Second, SAMHSA should offer pilot grants to psychedelic peer support organizations. This would be a common-sense extension of the funds they already spend on harm reduction in other contexts. Similarly, state and local governments, especially in jurisdictions that have changed psychedelics’ legal status, should explore similar grants.
Third, ketamine clinics and other psychedelic businesses should start hiring peer supporters to provide preparation and integration services. Moreover, when some or all of the underlying ketamine treatment is covered by insurance, clinics should explore strategies for bundling peer support with covered services.
Fourth, psychedelic peer support should eventually be covered by Medicare. Non-psychedelic peer support already is in the context of mental health and substance use disorders. Some states have integrated peer support services into their Medicaid programs under the guidance of the Centers for Medicare & Medicaid Services (CMS), meaning that peer support may be reimbursable as part of a broader treatment plan. Medicare coverage of psychedelic peer support, especially when the psychedelic has been taken to address a mental health or substance use disorder, should be explored immediately.
Conclusion
I invite you to share your thoughts and questions in the comments. As always, thank you for reading!
Nearly everyone leaves out that society is what needs transformation - healing, if you want to use that word. Psychedelics most often are assisting in transformations of individuals adapting to ridiculous circumstances imposed by society, groups, relationships, and those are usually a result of our current societal structures, obligations, and political economies.

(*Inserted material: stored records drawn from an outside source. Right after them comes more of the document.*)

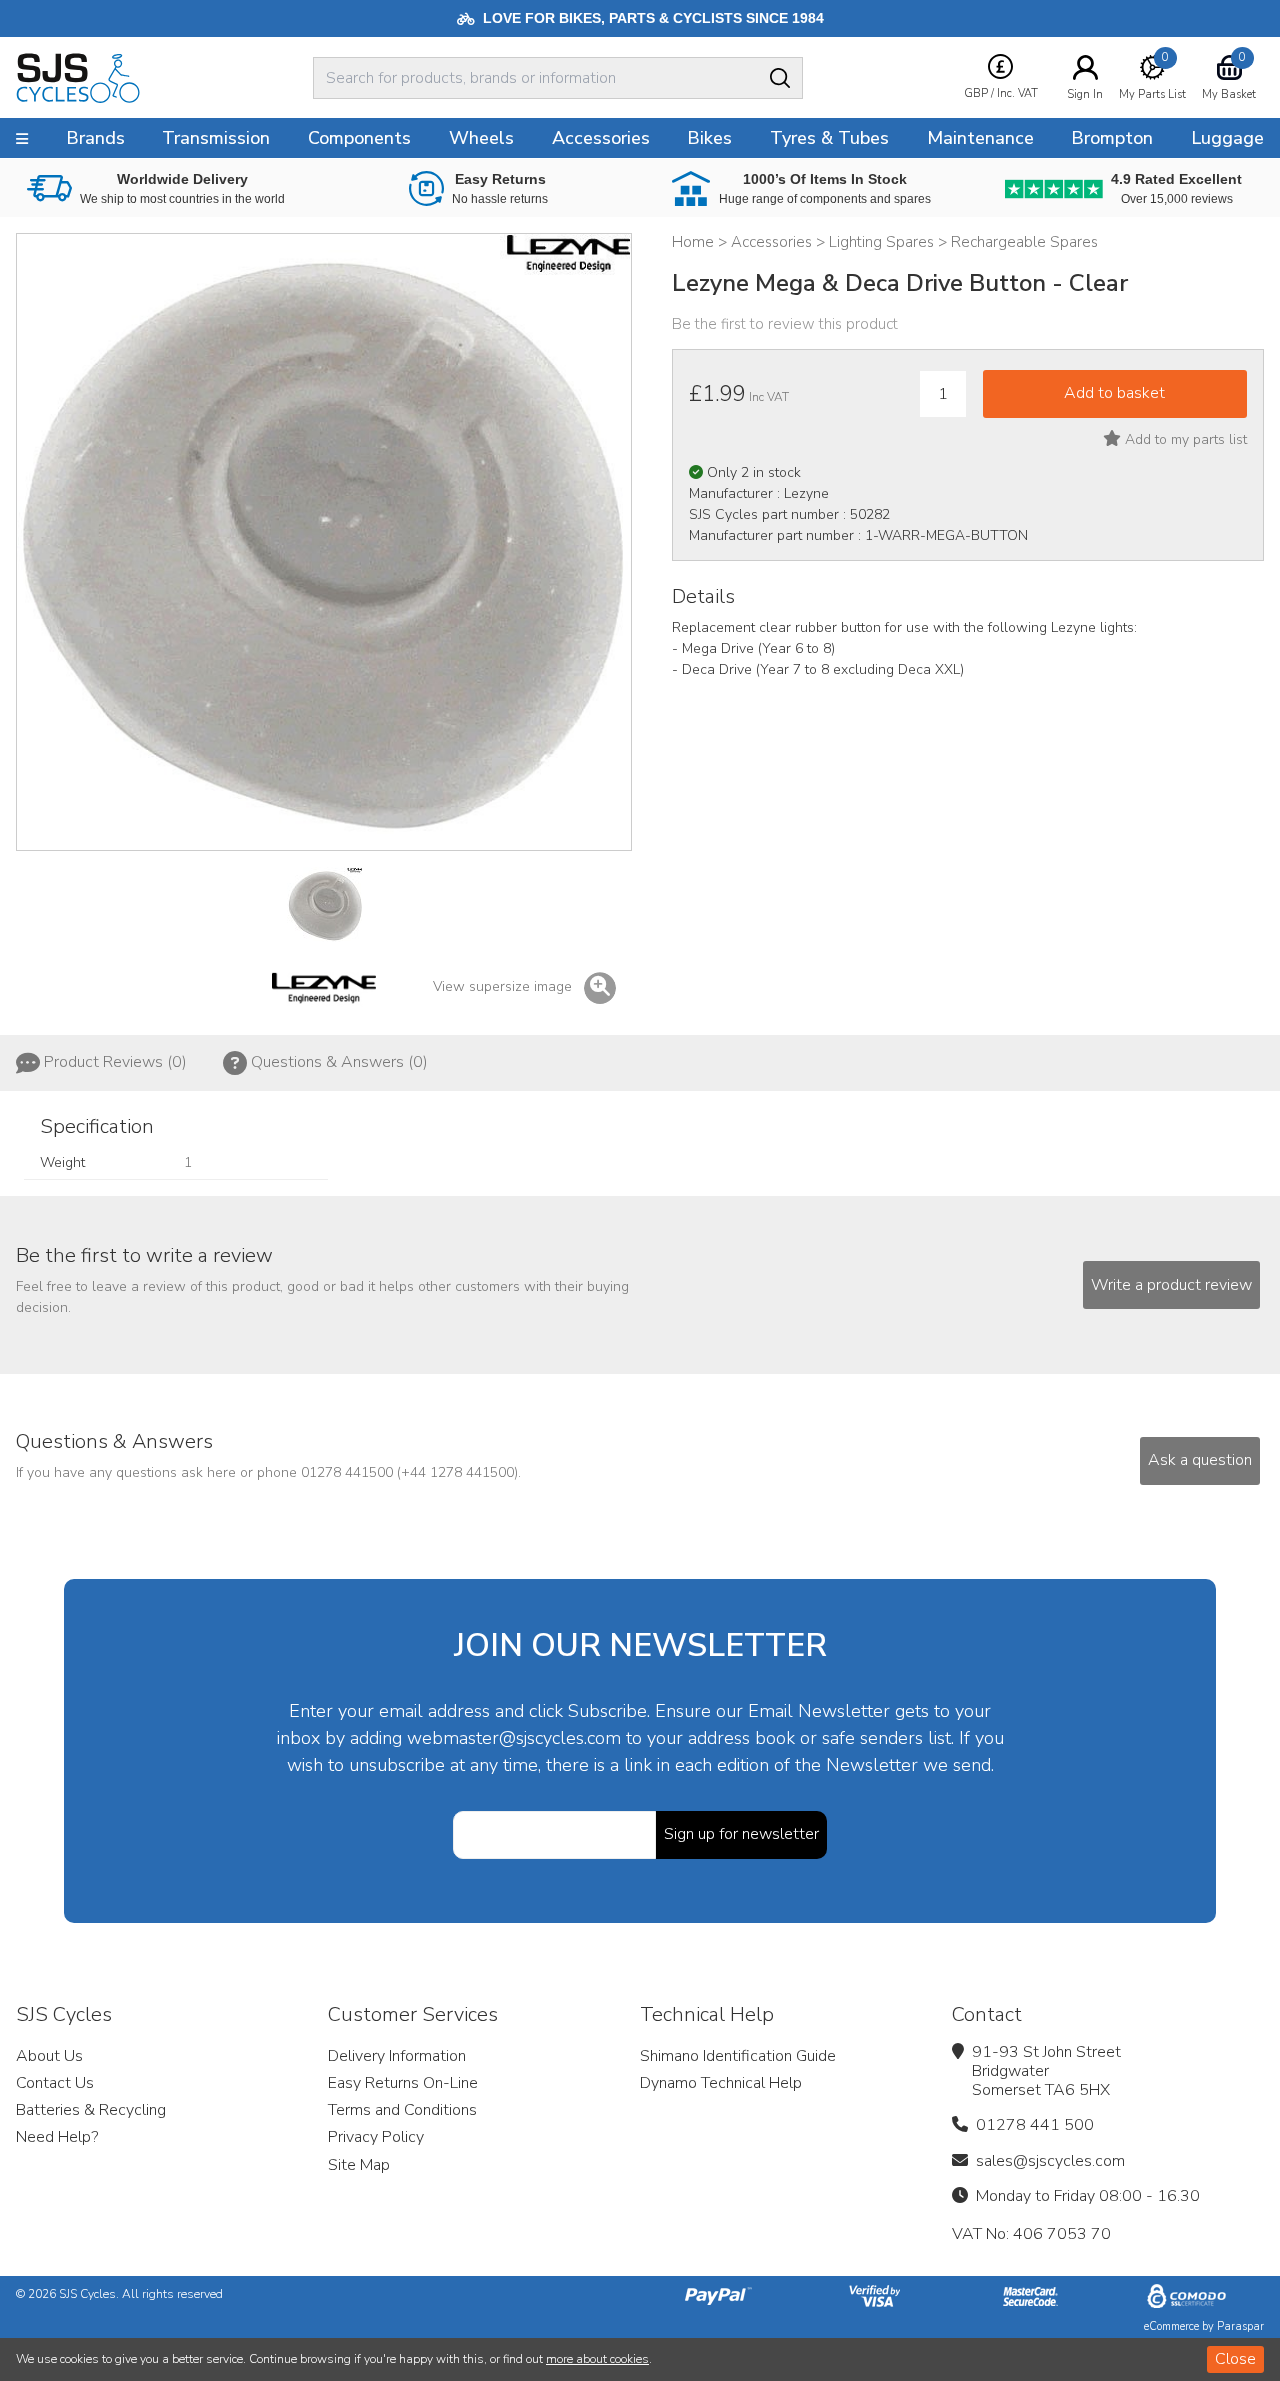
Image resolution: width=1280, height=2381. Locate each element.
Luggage (1227, 138)
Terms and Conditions (402, 2110)
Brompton (1112, 138)
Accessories (601, 138)
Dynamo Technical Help (721, 2083)
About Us (49, 2056)
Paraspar (1240, 2326)
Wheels (481, 138)
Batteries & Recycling (91, 2110)
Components (359, 138)
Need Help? (57, 2137)
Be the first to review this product (785, 324)
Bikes (709, 138)
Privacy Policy (376, 2137)
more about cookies (597, 2359)
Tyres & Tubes (829, 138)
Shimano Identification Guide (738, 2056)
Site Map (359, 2165)
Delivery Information (397, 2056)
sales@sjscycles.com (1050, 2161)
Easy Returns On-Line (403, 2083)
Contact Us (55, 2083)
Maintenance (980, 138)
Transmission (216, 138)
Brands (95, 138)
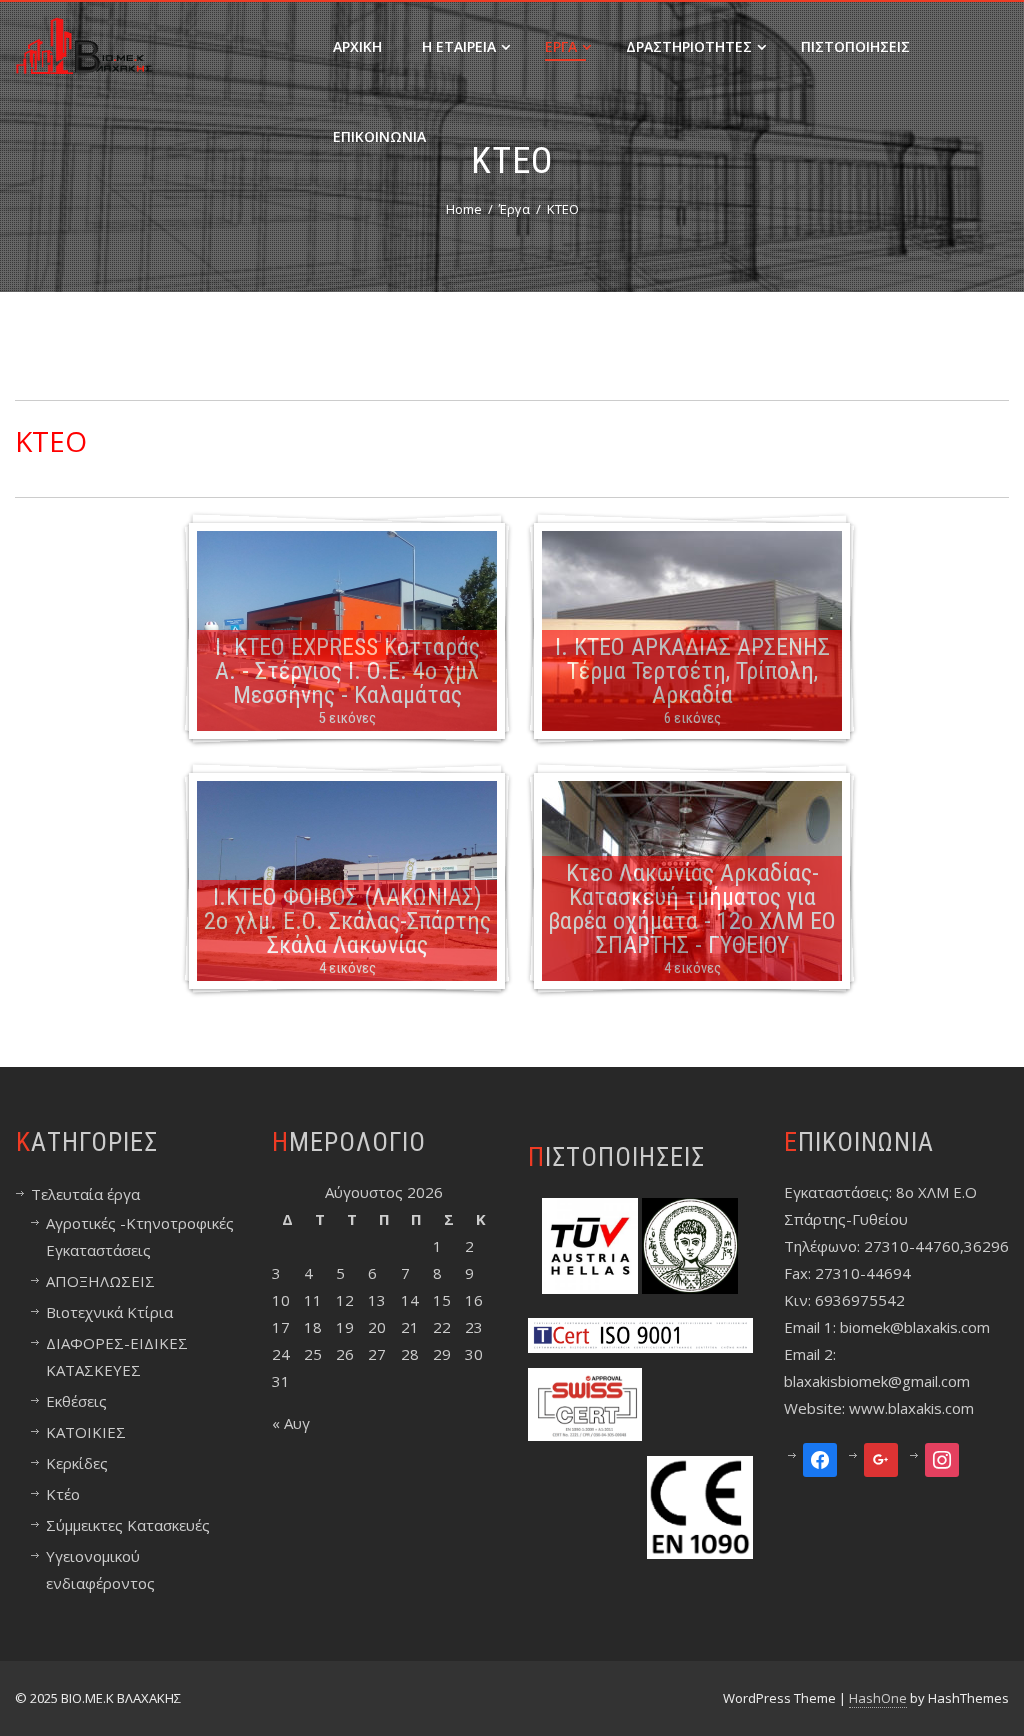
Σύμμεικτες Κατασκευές (128, 1525)
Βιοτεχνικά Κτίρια (109, 1312)
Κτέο (63, 1494)
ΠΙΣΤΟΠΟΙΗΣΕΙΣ (855, 46)
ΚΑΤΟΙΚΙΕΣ (86, 1432)
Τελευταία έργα (85, 1194)
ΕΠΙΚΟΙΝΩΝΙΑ (379, 136)
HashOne (878, 1698)
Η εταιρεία (459, 46)
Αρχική (357, 46)
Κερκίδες (77, 1463)
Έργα (561, 46)
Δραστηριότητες (689, 46)
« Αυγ (291, 1423)
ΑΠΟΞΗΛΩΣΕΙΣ (100, 1281)
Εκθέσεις (76, 1401)
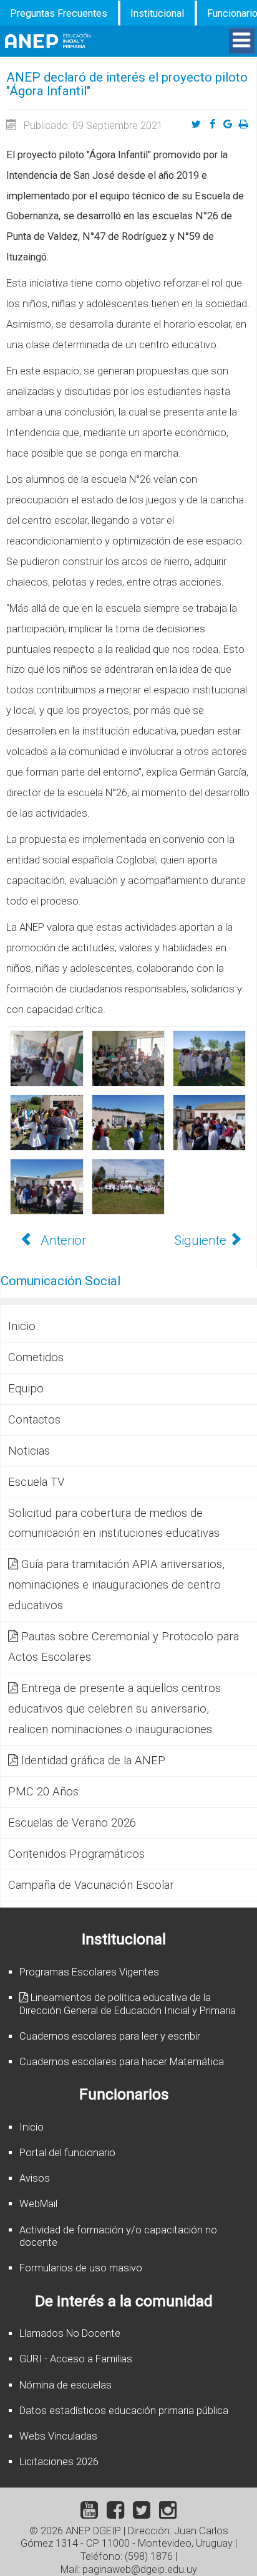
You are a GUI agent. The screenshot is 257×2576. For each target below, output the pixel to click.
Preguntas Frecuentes (58, 13)
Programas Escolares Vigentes (89, 1972)
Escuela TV (36, 1482)
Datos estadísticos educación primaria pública (123, 2411)
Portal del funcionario (67, 2153)
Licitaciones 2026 (59, 2462)
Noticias (29, 1451)
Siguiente (202, 1240)
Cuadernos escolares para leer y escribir (109, 2036)
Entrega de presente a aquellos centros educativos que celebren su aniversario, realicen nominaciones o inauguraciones (114, 1708)
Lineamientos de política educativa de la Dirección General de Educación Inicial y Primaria (127, 2004)
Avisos (34, 2178)
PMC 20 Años (43, 1792)
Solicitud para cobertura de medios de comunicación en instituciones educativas (114, 1523)
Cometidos (36, 1357)
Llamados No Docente (69, 2333)
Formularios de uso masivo (80, 2268)
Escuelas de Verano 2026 (72, 1823)
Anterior (61, 1240)
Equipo (26, 1388)
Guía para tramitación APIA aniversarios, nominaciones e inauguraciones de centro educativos (116, 1584)
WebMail (38, 2204)
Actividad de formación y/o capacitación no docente (118, 2236)
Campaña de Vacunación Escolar (91, 1885)
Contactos (34, 1420)
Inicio (22, 1326)
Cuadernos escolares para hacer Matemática (121, 2062)
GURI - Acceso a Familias (75, 2359)
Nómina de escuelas (65, 2385)
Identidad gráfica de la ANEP (93, 1760)
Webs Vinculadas (58, 2436)
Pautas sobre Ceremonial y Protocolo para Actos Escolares (123, 1647)
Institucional (157, 13)
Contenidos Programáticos (76, 1854)
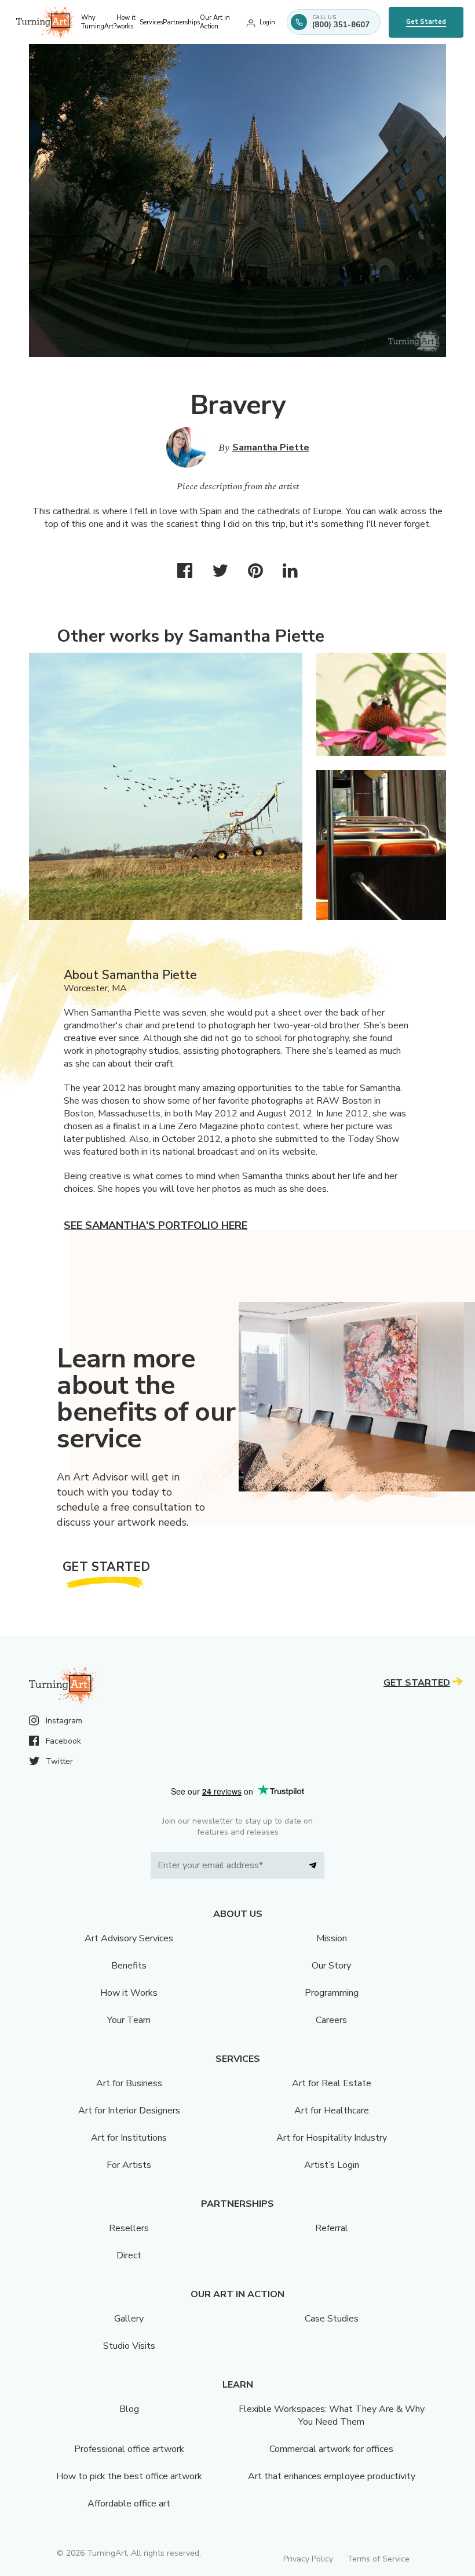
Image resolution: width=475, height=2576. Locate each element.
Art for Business (129, 2083)
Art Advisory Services (129, 1938)
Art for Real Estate (331, 2083)
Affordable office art (128, 2503)
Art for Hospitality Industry (331, 2137)
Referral (331, 2228)
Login (267, 22)
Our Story (331, 1965)
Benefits (129, 1965)
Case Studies (332, 2318)
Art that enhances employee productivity (331, 2476)
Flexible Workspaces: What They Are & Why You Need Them (332, 2415)
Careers (331, 2020)
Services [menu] (151, 22)
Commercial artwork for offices (331, 2449)
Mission (331, 1938)
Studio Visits (129, 2345)
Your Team (129, 2020)
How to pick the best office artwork (129, 2476)
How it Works (129, 1992)
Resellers (129, 2228)
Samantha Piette (270, 447)
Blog (129, 2409)
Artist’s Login (331, 2165)
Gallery (129, 2318)
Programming (332, 1992)
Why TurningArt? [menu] (98, 22)
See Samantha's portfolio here (155, 1225)
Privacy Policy (308, 2558)
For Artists (129, 2165)
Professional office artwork (129, 2449)
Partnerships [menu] (181, 22)
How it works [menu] (126, 22)
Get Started (426, 21)
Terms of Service (378, 2558)
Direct (128, 2255)
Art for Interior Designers (129, 2110)
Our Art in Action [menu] (215, 22)
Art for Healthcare (331, 2110)
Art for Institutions (129, 2137)
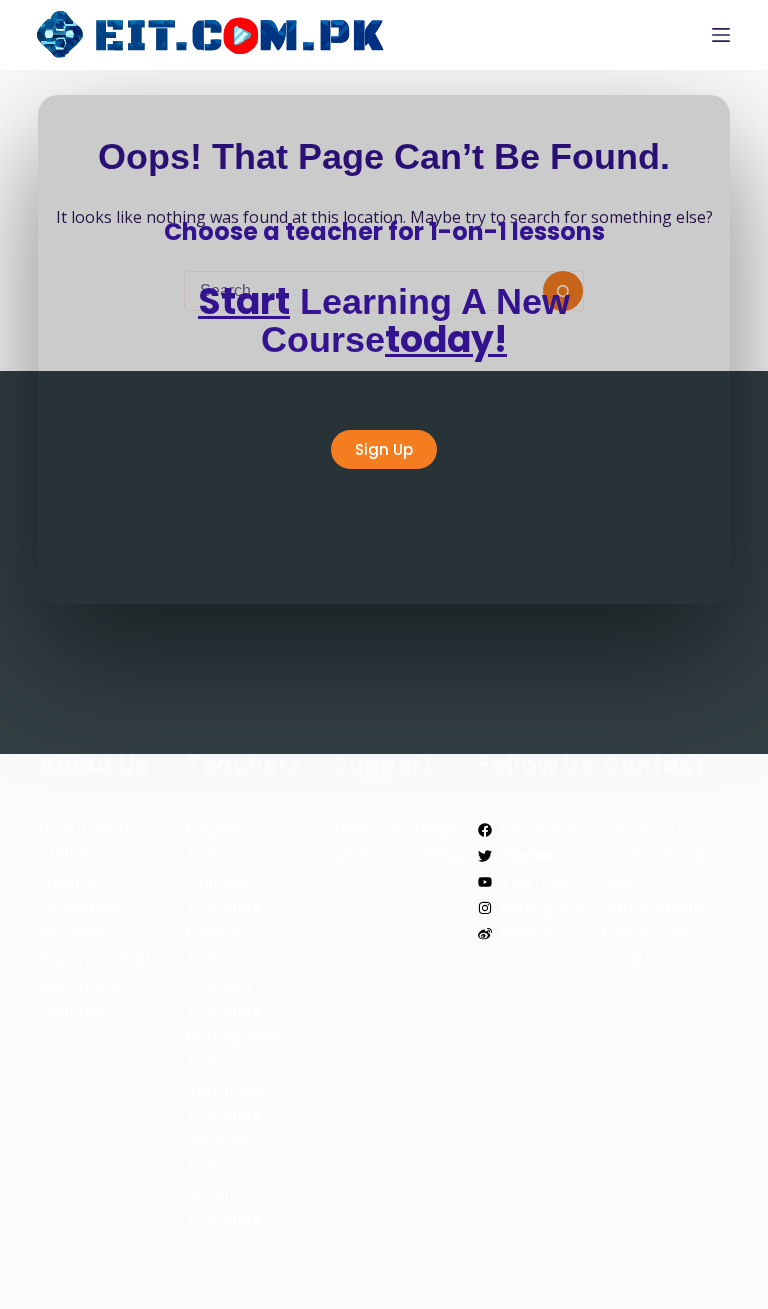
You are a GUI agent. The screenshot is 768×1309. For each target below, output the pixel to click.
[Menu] (721, 35)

So yeah... they do catalyze... peer support is valuable when one can garner what one needs in that area... it's usually costly, but not always... but like psychedelics should also help us see that we're in this milieu that we're told "we can change," but what usually must change is the individual to circumstances that we feel we can't alter all that much.
So I urge us all to consider how do we build the infrastructure of relationships and will to transform that which is not serving our fellow beings and ourselves.
Thank you for the space you create by publishing your writing here and allowing us to comment.
I agree with 90% of this. Howrver, I've personally had numerous experiences where psychedelics did the healing with no intervention needed from me. I think the work is 80/20 on the human but when the 20% happens, it's pretty magical.